Fusion and activation of human alveolar macrophages induced by recombinant interferon-gamma and their suppression by dexamethasone.

Abstract

Multinucleated giant cells appear in the inflamed tissues of granulomatous lung diseases. These giant cells are thought to be formed from macrophages by fusion, but its mechanism is not fully understood. Interferon-gamma (IFN-gamma) is a lymphokine that activates macrophages. In this report, we examined the in vitro effect of recombinant IFN-gamma on activation and fusion of human alveolar macrophages. Adding IFN-gamma to the culture promoted fusion of alveolar macrophages in a time- and dose-dependent manner, but untreated control macrophages remained mostly mononuclear.

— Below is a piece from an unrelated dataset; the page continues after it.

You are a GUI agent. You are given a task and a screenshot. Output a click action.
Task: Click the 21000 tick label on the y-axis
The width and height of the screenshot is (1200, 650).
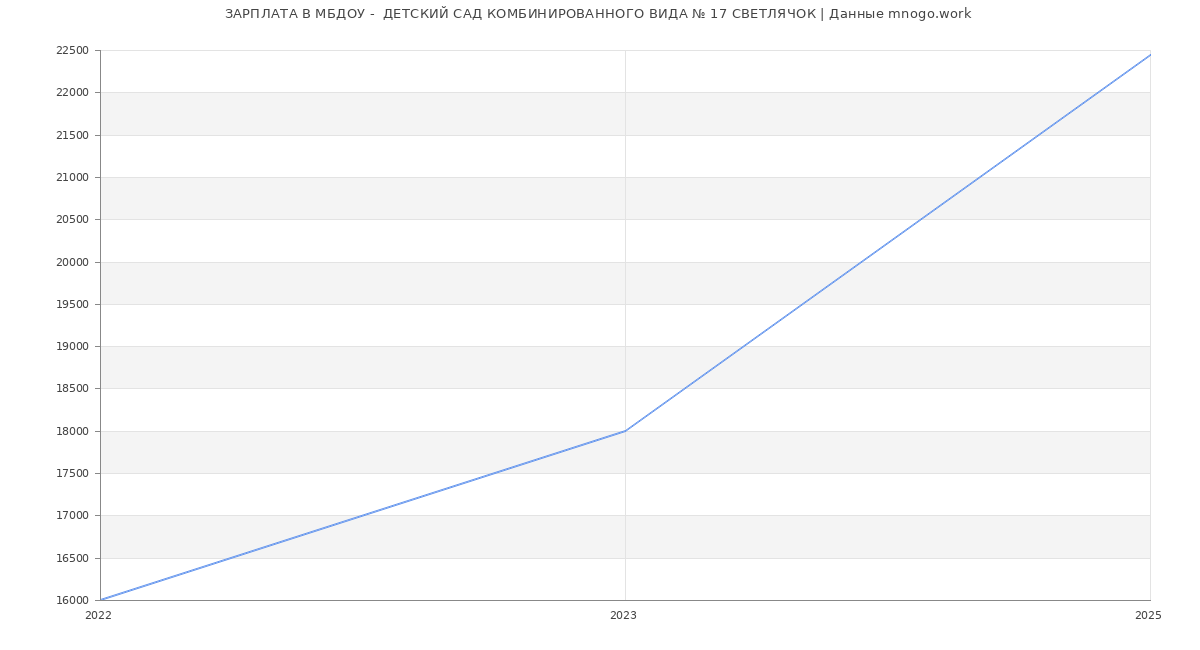coord(72,178)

The fusion rate attained a maximum of about 20% on Day 5, and the number of nuclei per cell increased in parallel with the increase in IFN-gamma concentration. Adding IFN-gamma also activated some functions of the alveolar macrophages, as measured by increased glucose consumption and cytostatic activity against HeLa cells. Maximal cytostatic activity was obtained by adding 1,000 units/ml of IFN-gamma. The glucose consumption of alveolar macrophages from patients with cancer was relatively low, but IFN-gamma restored their glucose consumption approximately to the level in a healthy volunteer and in patients with pneumonia. Dexamethasone inhibited both the fusion and the activation of alveolar macrophages induced by IFN-gamma. These results suggest that IFN-gamma is involved in the pathogenesis of pulmonary granuloma formation by inducing activation and fusion of alveolar macrophages. The inhibitory effect of dexamethasone appears to reflect its therapeutic effects in treating patients with granulomatous lung diseases.